Archive for September, 2019

Wawancara beasiswa, mandiri, dan luar negeri (Jepang)

Tulisan ini ditulisan sebagai bahan evaluasi diri sendiri, bukan untuk menilai siapapun. Karena setiap orang punya kondisi yang berbeda-beda 🙂

—————————————————————————————————————————————-

“Kenapa nggak sekolah di Indonesia saja? Lebih mudah.”
Pertanyaan itu dilayangkan oleh semua orang mulai dari reviewer beasiswa, kantor, dan tentunya keluarga.
“Iya, kalau di Indonesia, kan, mudah. Banyak yang bantu,” lanjut salah seorang reviewer.

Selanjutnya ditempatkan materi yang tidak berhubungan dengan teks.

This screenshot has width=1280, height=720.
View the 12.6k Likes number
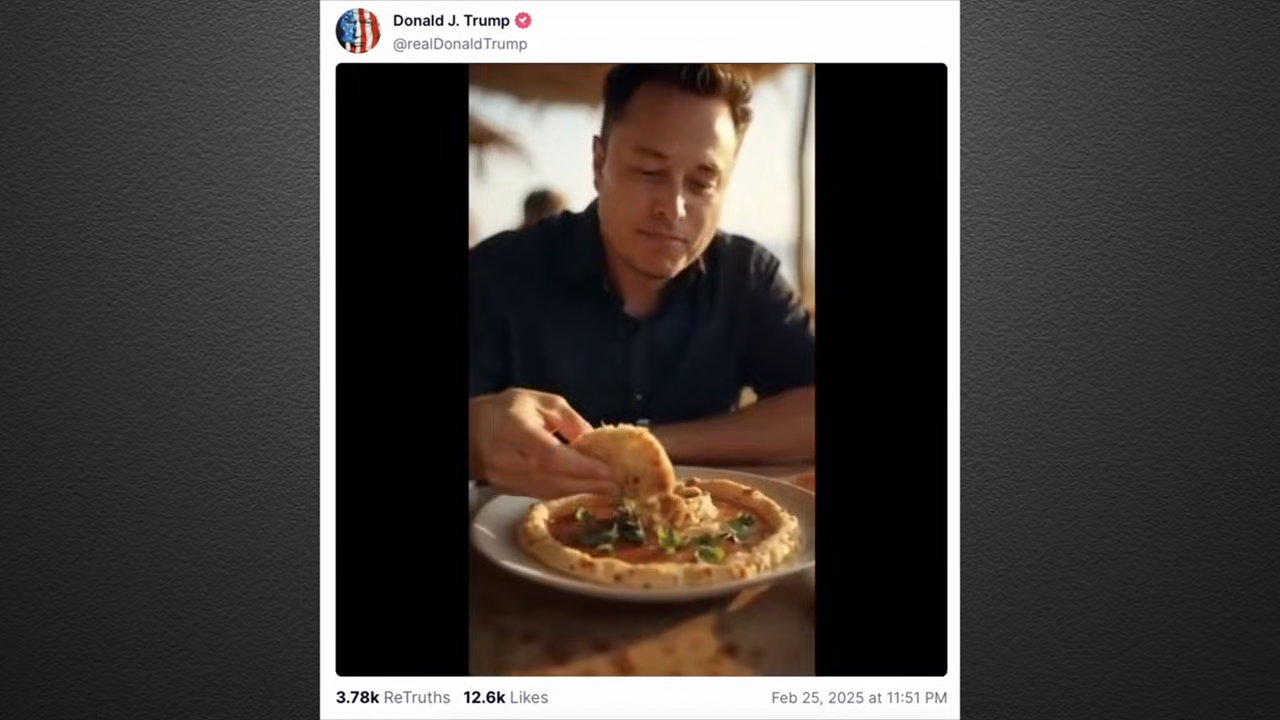click(484, 697)
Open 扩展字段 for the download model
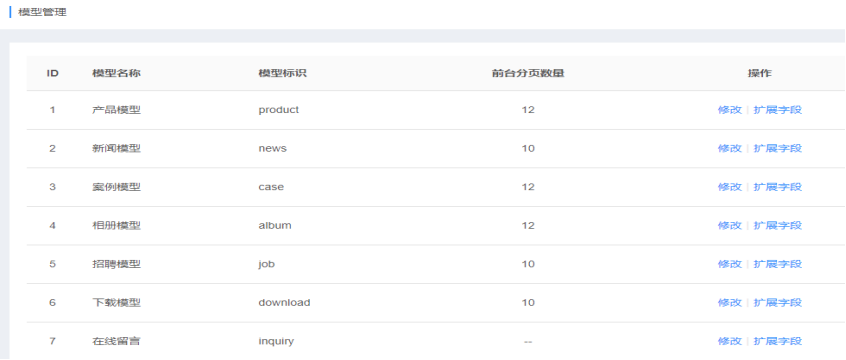The height and width of the screenshot is (360, 846). [777, 302]
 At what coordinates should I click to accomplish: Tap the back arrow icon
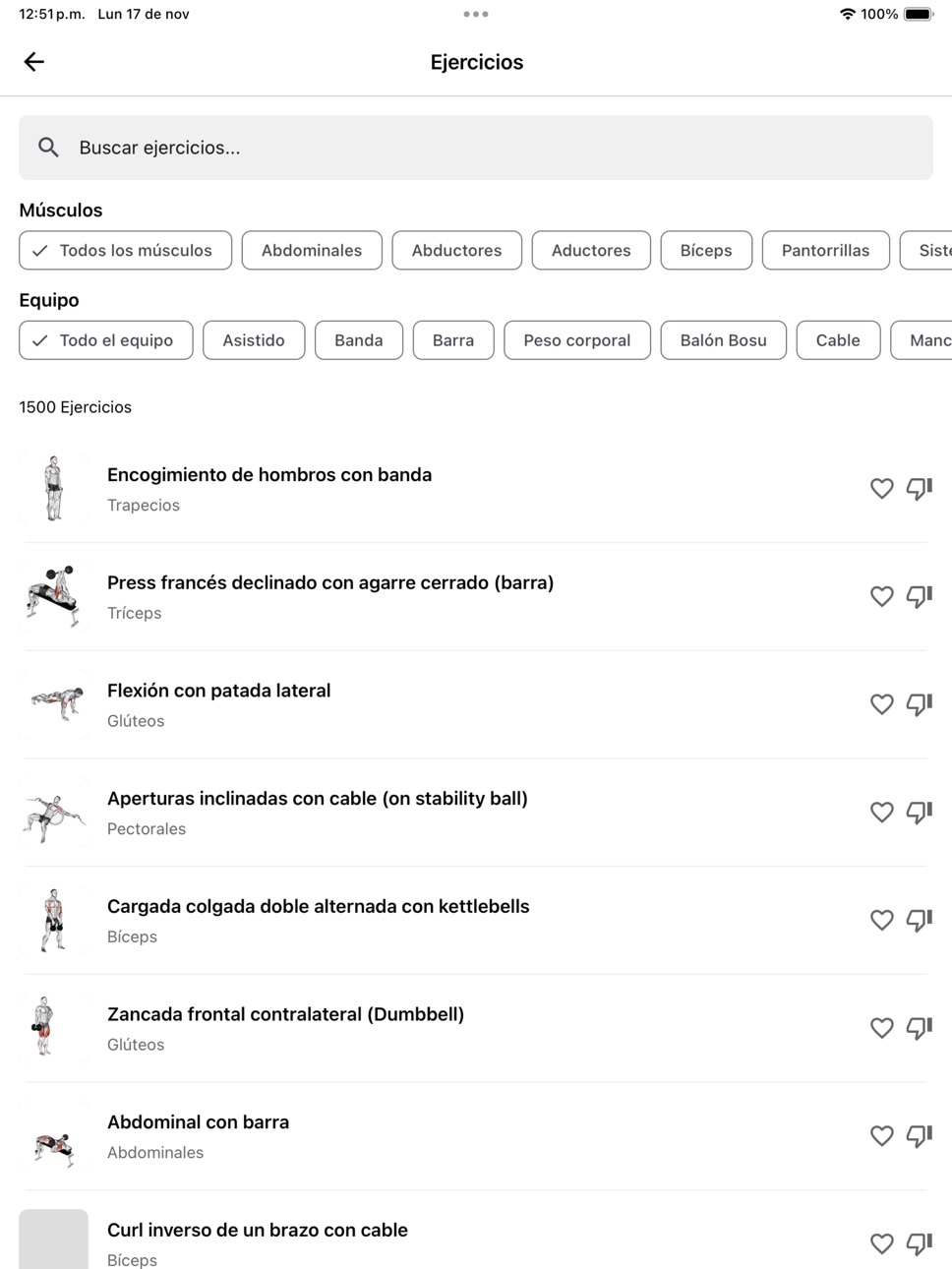point(34,62)
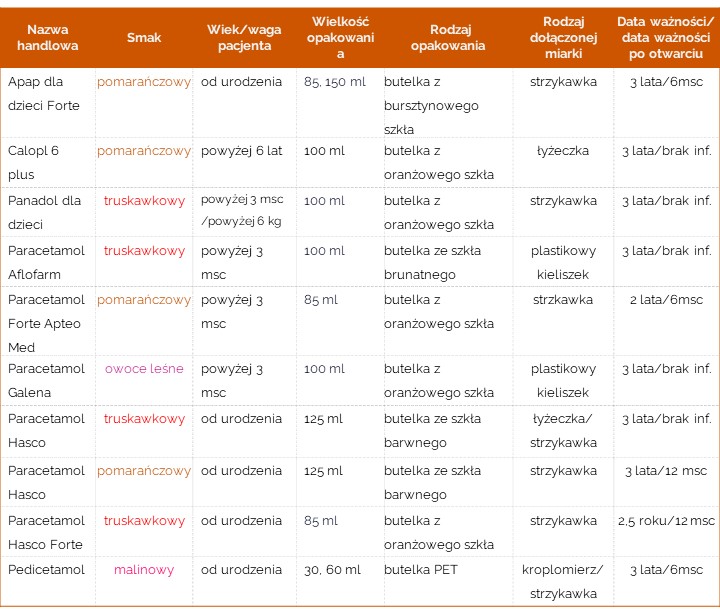Select the "Panadol dla dzieci" cell
This screenshot has width=720, height=614.
point(47,213)
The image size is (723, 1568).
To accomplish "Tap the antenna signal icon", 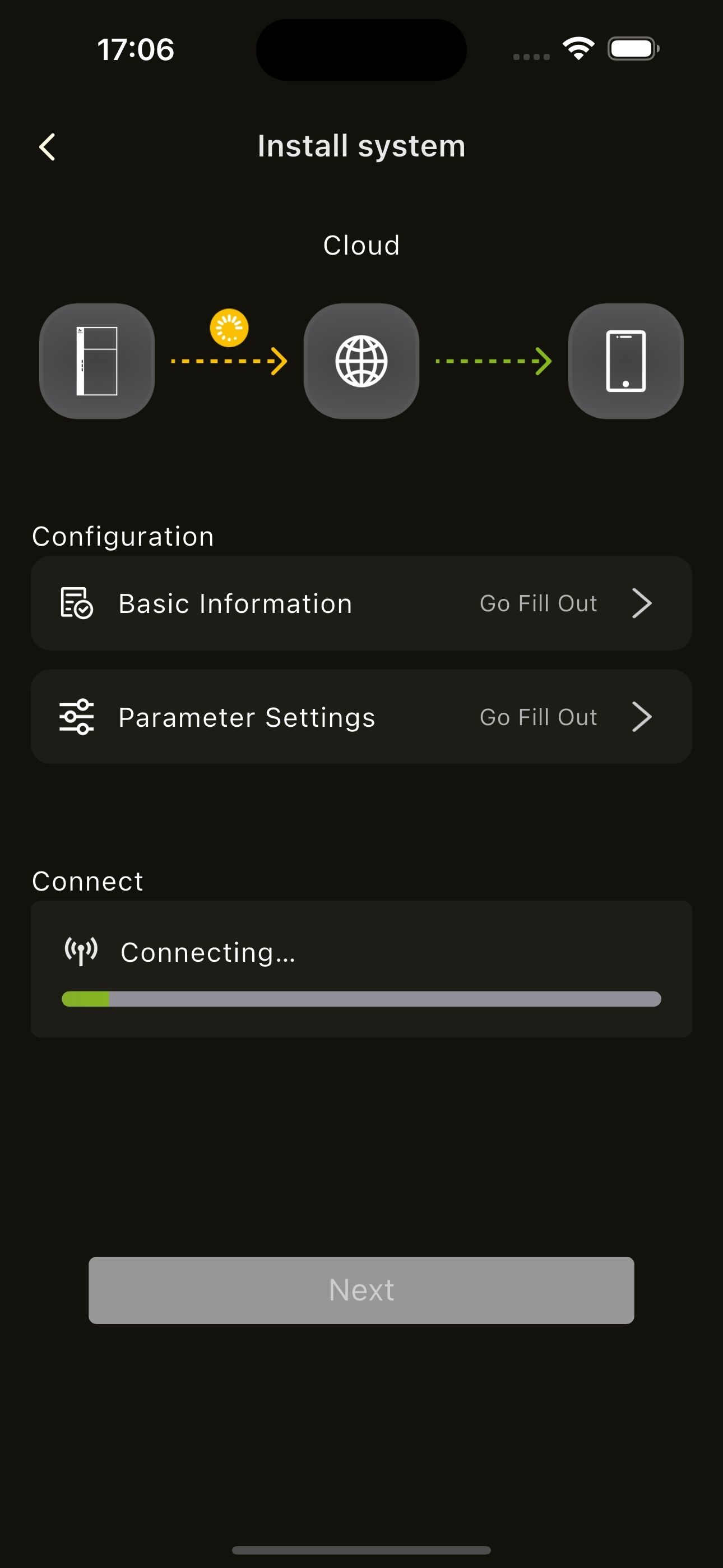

Padahal di Indonesia, menurut versi kami adalah jauh lebih “rempong”. Kami jauh dari semua saudara. Hidup hanya bertiga saja, tidak pernah ada campur tangan dalam urusan pekerjaan rumah tangga. Bukan sombong tidak mau pakai pembantu atau yang lebih kece dikenal dengan sebutan ART (Asisten Rumah Tangga) sekarang ini. Tapi karena trauma masa kecil dulu, keluarga besar kami terbiasa tidak ada pembantu, hingga punya keluarga kecil sendiri pun demikian. Belum lagi suami yang pekerjaannya bolak-balik ke lapangan. Menurut versi kami, jika saya melanjutkan sekolah di Indonesia akan tidak mudah.

Memutuskan untuk bekerja setelah vakum 3 tahun di rumah, kami memperkenalkan Rafa dengan yang namanya daycare atau tempat penitipan anak. Alhamdulillah lokasi kerja saya yang berada di Puspiptek Serpong memiliki daycare. Sehingga setiap pagi, saya bisa membawanya ke kantor sebentar untuk absen (dan terkadang sarapan yang belum tuntas demi absen pagi) lalu menjemputnya lagi jam 4. Jarak dari rumah ke kantor dan daycare pun hanya 15 menit. Daycare di mana Oma memberi banyak pendidikan usia dini ini merupakan salah satu supporting system saya untuk bisa bekerja kembali. Dan terus begitu hingga adik Rafa juga turut serta masuk daycare di usianya yang masih 2 bulan.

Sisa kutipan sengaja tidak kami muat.